Disclaimer: This article describes recent changes at Footnote, Inc., the sponsors of this newsletter. There is a possibility that I am displaying some bias in favor of the sponsor, although I honestly don't think that is the case. I'll simply mention the possibility and then let you judge for yourself.
Numerous changes have been made recently at Footnote.com site. This is the company that recently signed an agreement with the U.S. National Archives and Records Administration (NARA) to place images of millions of historic documents online. The site is valuable for genealogists, historians, re-enactors, railroad enthusiasts, aviation historians, and many, many others. More than four and a half million documents are already online with many more being added every month.
You can read my recent articles about Footnote.com the following additions:
The recent changes at www.Footnote.com include:
- Naturalization Petitions of the U.S. District Court for the District of Maryland, 1906-1930
- Naturalizations for the Middle District of Pennsylvania, 1906-1930
- Naturalization Petitions for the Eastern District of Louisiana, New Orleans Division, 1838-1861
- The Ratified Amendments XI-XXVII of the U.S. Constitution
- Copybooks of George Washington's Correspondence with Secretaries of State, 1789-1796
- Presidential Photos of Coolidge, Eisenhower, Truman, and Roosevelt
- WWII Japanese Photos
- The Case File of the United States v. The Amistad, 1841
New software improvements include:
Highlighting and drag-and-drop editing - When searching for words or phrases, all documents found will now highlight that word or phrase, making it easier to find the information on the page. Even better, rolling your mouse over any of the highlights in the thumbnail will show you an enlarged view of the word to help you quickly evaluate the document. You can also quickly toggle the highlighted matches on or off.

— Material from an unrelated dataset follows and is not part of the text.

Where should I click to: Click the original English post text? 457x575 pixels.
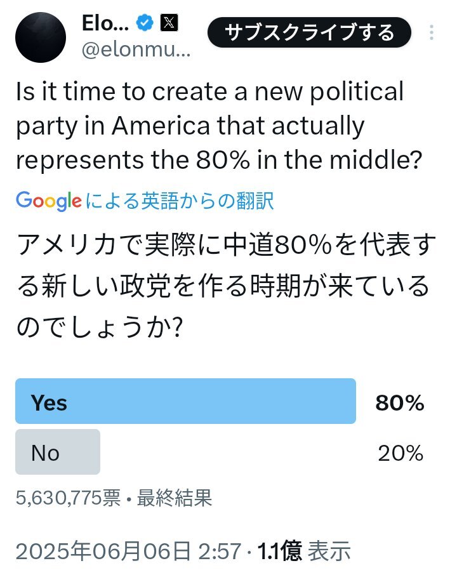[x=219, y=126]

This is a bit difficult to describe in text. I'd suggest that you search in the (free) Pennsylvania Archives to see how it works.
Annotations - You have always been able to add your own notes to the images on the site, even sharing your notes with others. For instance, you can correct the spelling or add your comments to great-great-granddad's application for payment in the Southern Claims Commission records. Now you can edit the annotations you made previously. To edit simply find your annotation on the document and click "Edit," make your changes, and click on Save.
Annotations are also a little easier to use now. Previously, if you wanted to annotate something at the very top of a document, the annotation window would become hidden. That's fixed.
Filmstrip - the Filmstrip at the bottom portion of the Viewer displays other documents from the same title as the one being viewed. When scrolling through lots of images, the Filmstrip used to slow down depending on how many images were available. Now, the Filmstrip can easily support several hundred images. The speed and smoothness of the Filmstrip will depend on the speed of your computer. For example, I found it easy to scroll through more than 1,000 images in the Filmstrip on my MacBook.
URLs and bookmarks - The next time you are in the Footnote.com Viewer, click on a couple of images in the Filmstrip and watch the URL of the site up in the address bar of your browser. You'll notice the URL automatically changes to reflect the image that you're viewing. This means that you can now easily bookmark documents and send links to your friends.